**Task data**
▼

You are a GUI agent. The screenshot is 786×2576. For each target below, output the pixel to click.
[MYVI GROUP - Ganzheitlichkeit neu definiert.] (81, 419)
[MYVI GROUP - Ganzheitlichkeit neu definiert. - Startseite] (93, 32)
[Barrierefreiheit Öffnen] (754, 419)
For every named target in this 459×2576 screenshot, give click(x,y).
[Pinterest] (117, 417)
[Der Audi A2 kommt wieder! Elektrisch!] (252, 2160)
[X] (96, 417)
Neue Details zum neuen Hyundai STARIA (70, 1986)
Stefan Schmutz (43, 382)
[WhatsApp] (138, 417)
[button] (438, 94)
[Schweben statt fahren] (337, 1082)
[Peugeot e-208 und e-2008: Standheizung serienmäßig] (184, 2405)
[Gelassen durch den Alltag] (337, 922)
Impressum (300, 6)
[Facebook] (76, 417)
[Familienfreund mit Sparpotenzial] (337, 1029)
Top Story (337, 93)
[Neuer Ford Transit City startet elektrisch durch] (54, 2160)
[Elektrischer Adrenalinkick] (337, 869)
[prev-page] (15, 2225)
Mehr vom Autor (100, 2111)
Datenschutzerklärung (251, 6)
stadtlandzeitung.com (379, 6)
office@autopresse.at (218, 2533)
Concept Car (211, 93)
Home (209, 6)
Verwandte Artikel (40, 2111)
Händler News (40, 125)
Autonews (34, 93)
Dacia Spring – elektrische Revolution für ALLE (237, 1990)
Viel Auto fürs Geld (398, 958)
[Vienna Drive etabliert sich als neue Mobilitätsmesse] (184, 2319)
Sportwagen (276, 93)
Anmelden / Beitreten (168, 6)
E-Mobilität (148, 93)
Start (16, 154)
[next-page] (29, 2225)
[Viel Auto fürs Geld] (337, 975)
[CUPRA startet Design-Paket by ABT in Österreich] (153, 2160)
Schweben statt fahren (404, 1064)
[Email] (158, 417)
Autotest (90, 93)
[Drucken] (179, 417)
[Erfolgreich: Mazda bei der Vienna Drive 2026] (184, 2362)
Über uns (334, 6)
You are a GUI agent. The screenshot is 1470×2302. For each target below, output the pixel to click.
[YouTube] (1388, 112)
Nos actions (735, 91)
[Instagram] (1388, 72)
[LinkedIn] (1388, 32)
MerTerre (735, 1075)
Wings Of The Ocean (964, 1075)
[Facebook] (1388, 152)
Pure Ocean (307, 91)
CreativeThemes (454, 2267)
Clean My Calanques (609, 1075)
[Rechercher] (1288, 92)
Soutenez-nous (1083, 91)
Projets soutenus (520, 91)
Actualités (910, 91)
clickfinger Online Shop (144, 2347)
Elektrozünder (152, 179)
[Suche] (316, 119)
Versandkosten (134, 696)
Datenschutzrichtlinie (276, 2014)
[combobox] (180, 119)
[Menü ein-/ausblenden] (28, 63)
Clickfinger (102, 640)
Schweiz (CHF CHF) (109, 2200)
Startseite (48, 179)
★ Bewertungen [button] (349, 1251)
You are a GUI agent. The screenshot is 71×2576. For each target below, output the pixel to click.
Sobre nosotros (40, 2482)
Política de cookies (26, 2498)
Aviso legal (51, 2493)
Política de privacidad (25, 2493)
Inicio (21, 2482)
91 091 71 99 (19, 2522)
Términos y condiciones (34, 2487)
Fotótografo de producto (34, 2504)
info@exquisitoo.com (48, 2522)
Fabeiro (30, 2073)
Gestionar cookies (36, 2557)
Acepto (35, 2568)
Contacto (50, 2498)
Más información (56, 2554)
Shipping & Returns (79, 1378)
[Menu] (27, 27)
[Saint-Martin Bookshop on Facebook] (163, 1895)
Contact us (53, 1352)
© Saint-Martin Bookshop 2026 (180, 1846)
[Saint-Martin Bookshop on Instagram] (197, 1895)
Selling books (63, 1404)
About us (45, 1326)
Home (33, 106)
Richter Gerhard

▲

**Work to complete**
Give back exactly the lines from the beginning of the records through the line containing "[Pinterest] (117, 417)", and only those.

**Answer to the problem**
You are a GUI agent. The screenshot is 786×2576. For each target below, output the pixel to click.
[MYVI GROUP - Ganzheitlichkeit neu definiert.] (81, 419)
[MYVI GROUP - Ganzheitlichkeit neu definiert. - Startseite] (93, 32)
[Barrierefreiheit Öffnen] (754, 419)
For every named target in this 459×2576 screenshot, give click(x,y).
[Pinterest] (117, 417)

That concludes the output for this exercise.